The first day of the film festival kicked off with a discussion at Kitisen Keitaa, about the importance of archive film in film education. The discussion was attended by film educator and Kokkola Film Festival Executive Director Kaisa Kukkola, Espoo Ciné Executive Director Tytti Rantanen, School Cinema specialist Saara Konttinen, Sodankylä Municipality Cultural Coordinator Anna Yliniemi and AFFN (Archive Film Festival Network) Visual Designer and Expert David Huspenina.
Kukkola highlighted the alternative ways of depicting and viewing the world offered by film education. In Yliniemi’s words: when film changes you from within, the educational perspective is fulfilled, not only for children and young people, but also for adults.
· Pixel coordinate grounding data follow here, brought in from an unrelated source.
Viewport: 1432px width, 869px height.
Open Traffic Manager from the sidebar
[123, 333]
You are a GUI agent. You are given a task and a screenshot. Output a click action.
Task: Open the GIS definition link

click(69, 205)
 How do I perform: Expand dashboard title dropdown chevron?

Konttinen emphasized the possibilities of connecting film to the central themes of different subjects, and at the same time pointed out the importance of multiliteracy in a comprehensive understanding of the art form, as film moves in the areas of art as well as media and communication.
The panelists recognized the importance of archival films in developing film literacy and cultural and historical understanding. At the same time, they hoped for a greater role of archival films in film education. One challenge to the wider use of archival films in teaching is the difference in background of the students in the genre. Due to their wide visibility, new films are, in Kukkola´s words, “mentally more accessible”.
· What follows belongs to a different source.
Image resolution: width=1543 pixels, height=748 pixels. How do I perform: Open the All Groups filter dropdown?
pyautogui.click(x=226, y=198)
The first festival screening at the Lapinsuu Cinema was the wild British old age drama Queen at Sea. Directed by the long-time director Lance Hammer, the film stars Juliette Binoche, as well as older British actors Tom Courtenay and Anna Calder-Marshall. The film raises difficult questions about the rights and the treatment of elderly people with dementia. The film was introduced by Program Director Timo Malmi.
In the afternoon, the Lapinsuu audience was eagerly awaiting a surprise Italian film, which, along with its guest stars, remained a secret until the very beginning of the film. The surprise guest was revealed to be actress Dominique Sanda, who also visited the film festival last year. The screening featured the recent film Vita Mia (2025), directed by Edoardo Winspere, in which Sanda plays a Hungarian duchess with a turbulent past. The melancholic film and Sanda received a standing ovation from the audience.
In the afternoon, the Big Tent hosted three Finnish short films: Risto-Pekka Blom’s allegorical, brutal story Too Blue a Sky (2026), Jan Ljäks’s gripping Picnic Light Invisible to the Human Eye (2026), about the genocide in Gaza, and Yasmin Najjar’s TJ28 (28 Days Left), based on her own experiences in the army. The short films evoked both thoughts and emotions, and during the final credits, small sobs could be heard among the audience.
The opening screening of Abderrahmane Sissako’s Timbuktu in Lapinsuu drew a full audience. The film depicted the tension that arises between an extremist Islamic armed group and the local community in Mali in 2012. The visually beautiful film approached a difficult subject with sensitivity, and received massive applause from the audience.
The afternoon Master Class introduced the audience, who had taken refuge in the summer rain, to the festival’s first musical film, Helmut Käutner’s daring satire The Dream of Lieschen Mueller (1961), which film expert Olaf Möller, who achieved cult status in Sodankylä, had chosen to be the first film in his series.
The evening culminated in a sold-out screening of Smithereens (1982), by festival guest Susan Seidelman. Seidelman told the enthusiastic audience about the filming of the film in 1980’s New York, and how, through a series of miraculous coincidences, the film ended up at the Cannes Film Festival as the first American Indie film.